Symposium 2001/11 23 July 2001 English only |
Symposium on Global Review of 2000 Round of
Population and Housing Censuses:
Mid-Decade Assessment and Future Prospects
Statistics
Division
Department
of Economic and Social Affairs
United
Nations Secretariat
New York,
7-10 August 2001
Evaluation
of population census data through demographic analysis *
Gabriel B. Fosu **
CONTENTS
1. Methods for overall
assessment of census quality
Evaluation of
Population Census Data through Demographic Analysis
Demographic analysis is an
important tool for evaluating census data, particularly in countries where
independent sources of data, such as vital registration and sample surveys, are
lacking or where a post-enumeration survey (PES) is not conducted. A weakness
with demographic analysis is that it generally does not provide enough
information to separate errors of coverage from errors in content. Moreover, demographic
methods require reliable data on the components of population—fertility,
mortality and migration—which are often unavailable. A number of methods are
available, and they differ with regard to data requirements, the quality of the
results and the technical sophistication required to use them.
For overall assessment of
census quality, methods of evaluating coverage error use data on age-sex groups
or age cohorts. The age-sex pyramid is a standard method, as are such summary
indices as Whipple’s Index and Myers’ Index. Stable population analysis can
also be undertaken, as long as certain assumptions are met, such as constant
fertility and mortality rates and no migration into or out of the population.
In countries where mortality has been declining, a quasi-stable model may be
appropriate. This method has been widely used in developing countries. One
disadvantage is that the estimates tend to be sensitive to changes in
fertility, so countries with recent declines in fertility may not achieve
satisfactory results.
Results of a census may be
compared with data from other demographic systems, such as vital registration
of births and deaths and net migration, if such data are available. The cohort
component method of demographic analysis uses data from two successive censuses
as well as life-table survival rates, age-specific fertility rates and
estimated levels of international migration between censuses. The population
enumerated in the first census is projected forward to the reference date of
the second census, based on estimated levels and age schedules of fertility,
mortality and migration, and the “expected” population is compared with the
enumerated population in the second census. In some developing countries where
this method has been used, indirect estimates of fertility and mortality must
be derived.
Another method of analysis
involves comparing age distributions of successive censuses. In a population
closed to migration, variations in the size of birth cohorts are due to mortality.

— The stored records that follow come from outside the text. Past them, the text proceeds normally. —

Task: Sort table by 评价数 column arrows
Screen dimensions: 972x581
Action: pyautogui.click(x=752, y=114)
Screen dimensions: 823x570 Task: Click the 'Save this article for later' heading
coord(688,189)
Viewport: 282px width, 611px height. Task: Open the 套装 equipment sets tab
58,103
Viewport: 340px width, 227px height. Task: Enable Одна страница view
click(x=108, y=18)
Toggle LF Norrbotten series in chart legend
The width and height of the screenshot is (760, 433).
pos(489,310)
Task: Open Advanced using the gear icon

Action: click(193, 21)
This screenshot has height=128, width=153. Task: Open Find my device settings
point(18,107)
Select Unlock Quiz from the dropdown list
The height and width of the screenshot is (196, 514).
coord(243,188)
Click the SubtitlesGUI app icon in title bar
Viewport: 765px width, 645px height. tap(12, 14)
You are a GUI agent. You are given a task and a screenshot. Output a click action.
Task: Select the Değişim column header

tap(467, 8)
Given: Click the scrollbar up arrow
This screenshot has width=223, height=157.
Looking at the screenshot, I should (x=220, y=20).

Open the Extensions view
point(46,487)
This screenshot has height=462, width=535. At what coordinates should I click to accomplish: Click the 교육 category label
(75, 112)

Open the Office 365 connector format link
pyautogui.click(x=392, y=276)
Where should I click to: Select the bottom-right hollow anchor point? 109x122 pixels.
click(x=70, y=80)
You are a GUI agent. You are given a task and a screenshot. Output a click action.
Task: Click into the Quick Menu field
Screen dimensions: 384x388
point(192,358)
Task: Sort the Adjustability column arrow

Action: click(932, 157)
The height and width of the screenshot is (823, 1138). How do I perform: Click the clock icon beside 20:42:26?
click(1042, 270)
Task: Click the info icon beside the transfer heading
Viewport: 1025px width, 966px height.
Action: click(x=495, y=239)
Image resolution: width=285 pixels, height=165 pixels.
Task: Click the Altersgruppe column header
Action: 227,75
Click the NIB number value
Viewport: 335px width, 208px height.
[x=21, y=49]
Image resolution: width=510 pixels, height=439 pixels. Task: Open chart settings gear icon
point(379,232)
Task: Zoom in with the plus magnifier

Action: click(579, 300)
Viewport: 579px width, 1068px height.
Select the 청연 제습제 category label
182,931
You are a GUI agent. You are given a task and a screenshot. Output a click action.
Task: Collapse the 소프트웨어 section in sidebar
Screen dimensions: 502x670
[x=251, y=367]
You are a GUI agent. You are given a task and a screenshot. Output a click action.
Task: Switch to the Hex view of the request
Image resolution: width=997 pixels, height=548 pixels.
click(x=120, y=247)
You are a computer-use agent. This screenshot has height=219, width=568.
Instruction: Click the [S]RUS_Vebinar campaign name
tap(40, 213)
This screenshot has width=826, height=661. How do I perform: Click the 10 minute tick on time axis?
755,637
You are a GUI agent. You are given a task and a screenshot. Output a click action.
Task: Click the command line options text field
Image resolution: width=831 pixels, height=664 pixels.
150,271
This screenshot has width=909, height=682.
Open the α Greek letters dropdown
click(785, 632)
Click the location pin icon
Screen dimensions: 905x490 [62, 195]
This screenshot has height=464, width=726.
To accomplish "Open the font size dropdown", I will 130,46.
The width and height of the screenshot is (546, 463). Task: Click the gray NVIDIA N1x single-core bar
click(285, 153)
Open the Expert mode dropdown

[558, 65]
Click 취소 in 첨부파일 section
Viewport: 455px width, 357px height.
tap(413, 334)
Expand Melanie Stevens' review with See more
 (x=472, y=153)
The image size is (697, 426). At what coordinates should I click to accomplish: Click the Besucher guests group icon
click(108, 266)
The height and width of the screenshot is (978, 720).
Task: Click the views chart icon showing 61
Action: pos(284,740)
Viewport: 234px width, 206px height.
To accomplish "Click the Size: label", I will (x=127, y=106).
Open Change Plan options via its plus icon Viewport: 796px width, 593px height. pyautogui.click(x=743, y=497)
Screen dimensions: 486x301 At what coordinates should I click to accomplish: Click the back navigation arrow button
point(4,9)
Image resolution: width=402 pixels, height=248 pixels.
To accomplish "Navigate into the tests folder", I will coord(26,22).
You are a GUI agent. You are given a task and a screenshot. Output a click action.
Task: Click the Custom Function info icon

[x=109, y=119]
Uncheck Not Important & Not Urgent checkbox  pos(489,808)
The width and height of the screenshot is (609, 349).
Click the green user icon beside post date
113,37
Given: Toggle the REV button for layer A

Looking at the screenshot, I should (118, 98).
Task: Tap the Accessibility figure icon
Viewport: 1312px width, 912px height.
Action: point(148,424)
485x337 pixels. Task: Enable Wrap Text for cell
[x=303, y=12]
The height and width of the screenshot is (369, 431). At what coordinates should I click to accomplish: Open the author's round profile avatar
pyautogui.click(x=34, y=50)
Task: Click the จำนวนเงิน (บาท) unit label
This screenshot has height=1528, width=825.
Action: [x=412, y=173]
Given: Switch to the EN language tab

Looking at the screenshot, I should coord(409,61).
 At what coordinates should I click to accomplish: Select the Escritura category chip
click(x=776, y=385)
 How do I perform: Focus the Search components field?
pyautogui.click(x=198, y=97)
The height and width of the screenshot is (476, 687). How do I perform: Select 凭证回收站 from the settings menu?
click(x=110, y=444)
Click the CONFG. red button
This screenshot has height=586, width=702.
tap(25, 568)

This method is widely used because it requires little data other than
information from two censuses. Its usefulness increases significantly when data
from more than two censuses are available. A final method, the cohort survival
regression method, uses population counts by age from two censuses and deaths
by age during the intercensal period to assess the relative completeness of
coverage. This method has not seen wide application in recent censuses.
Many census organizations
employ qualified demographers and statisticians, who have the expertise to
undertake demographic analysis. Others, however, need outside assistance and
additional training for their own staff. Cooperation between subject-matter
specialists (data processing experts, cartographers, GIS experts and
demographic statisticians) is essential throughout the census operation. Census
questions must be designed to collect adequate information for demographic
analysis. For example, the sex of persons who died during the year preceding
the census is critical if gender-disaggregated analysis is planned. Moreover,
the integrity of actual census responses should not be compromised in the
processing stage. Finally, in some countries, lack of funds has led to delays
in processing or to tabulating only a sample of census returns. This could have
adverse effects on the use of demographic methods in the evaluation of census
data.
1.
Over
90 per cent of all countries carry out censuses to count their population and
to collect information about the people living in various geographic regions.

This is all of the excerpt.